Start of Main Content

Kenya Votes Yes

At a Museum seminar last year on speech, power, and violence, experts discussed how media, particularly local-language radio and text-messaging, spread hate speech in Kenya prior to and during the December 2007 election violence that left more than 1,000 people dead. Political parties in Kenya divide largely along ethnic lines, and anger over the presidential election results erupted into political violence with ethnic overtones. Human rights advocate Maina Kiai explained (in “Hate Speech and the Political Crisis in Kenya,” PDF), "In cases such as Kenya's, the frustration with the way power is wielded and the overt favoritism that communities whose leaders control the state enjoy, make it easier to fuel tensions and conflicts."

But this week, in a national referendum, Kenyans voted for a new constitution that may go a long way toward reforming the nation's political environment. Designed to address the iniquities that led to the 2007 violence, the new constitution was approved in a peaceful vote that has set the stage for general and presidential elections in 2012.

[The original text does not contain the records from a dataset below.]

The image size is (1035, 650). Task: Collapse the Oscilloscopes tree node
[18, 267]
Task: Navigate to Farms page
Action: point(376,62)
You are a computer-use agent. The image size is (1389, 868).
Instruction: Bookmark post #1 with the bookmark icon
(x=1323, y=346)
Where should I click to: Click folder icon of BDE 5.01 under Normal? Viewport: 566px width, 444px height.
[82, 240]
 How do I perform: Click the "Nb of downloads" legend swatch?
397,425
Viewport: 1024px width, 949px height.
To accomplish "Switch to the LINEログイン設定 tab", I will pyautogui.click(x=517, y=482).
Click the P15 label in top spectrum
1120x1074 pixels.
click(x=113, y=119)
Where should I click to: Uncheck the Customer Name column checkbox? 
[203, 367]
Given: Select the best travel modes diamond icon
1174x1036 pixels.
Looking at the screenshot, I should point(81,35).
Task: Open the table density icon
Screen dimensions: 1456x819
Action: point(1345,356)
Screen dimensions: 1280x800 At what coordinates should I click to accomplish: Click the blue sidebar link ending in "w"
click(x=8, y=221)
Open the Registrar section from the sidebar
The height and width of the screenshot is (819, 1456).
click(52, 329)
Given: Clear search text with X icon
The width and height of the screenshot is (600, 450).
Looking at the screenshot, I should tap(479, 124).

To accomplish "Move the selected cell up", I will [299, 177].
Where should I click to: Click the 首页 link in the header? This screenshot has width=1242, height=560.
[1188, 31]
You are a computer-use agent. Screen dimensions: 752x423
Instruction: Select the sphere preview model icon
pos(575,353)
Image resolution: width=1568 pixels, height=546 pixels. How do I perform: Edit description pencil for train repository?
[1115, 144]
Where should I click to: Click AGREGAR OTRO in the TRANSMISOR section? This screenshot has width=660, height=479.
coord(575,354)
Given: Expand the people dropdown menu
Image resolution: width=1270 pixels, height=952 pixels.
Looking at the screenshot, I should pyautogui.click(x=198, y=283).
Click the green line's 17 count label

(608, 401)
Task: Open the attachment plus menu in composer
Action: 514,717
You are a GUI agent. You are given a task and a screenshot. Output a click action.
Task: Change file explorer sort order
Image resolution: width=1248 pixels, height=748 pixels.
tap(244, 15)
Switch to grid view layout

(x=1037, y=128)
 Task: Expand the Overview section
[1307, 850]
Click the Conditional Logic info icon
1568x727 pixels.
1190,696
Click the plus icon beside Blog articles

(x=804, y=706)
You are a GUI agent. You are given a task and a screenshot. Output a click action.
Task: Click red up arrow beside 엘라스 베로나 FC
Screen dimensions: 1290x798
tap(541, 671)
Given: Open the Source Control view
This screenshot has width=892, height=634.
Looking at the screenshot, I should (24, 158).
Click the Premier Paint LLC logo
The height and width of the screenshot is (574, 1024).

The new constitution attempts to lessen the impact of ethnicity in Kenyan politics. Among other reforms, it stipulates that in order to be elected president, a quarter of the votes must come from over half of the 47 newly-demarcated counties in Kenya. This is designed with the hope of preventing a single ethnic group from propelling its candidate to victory. Tackling practices of corruption and patronage that operated since colonial days, the constitution also attempts to wrestle with the contentious issue of land reform, the devolution of power to the new counties, and an overhaul of the nation's judiciary and police.

As BBC reports, Kenyans now face an intensive legislative process to implement these reforms.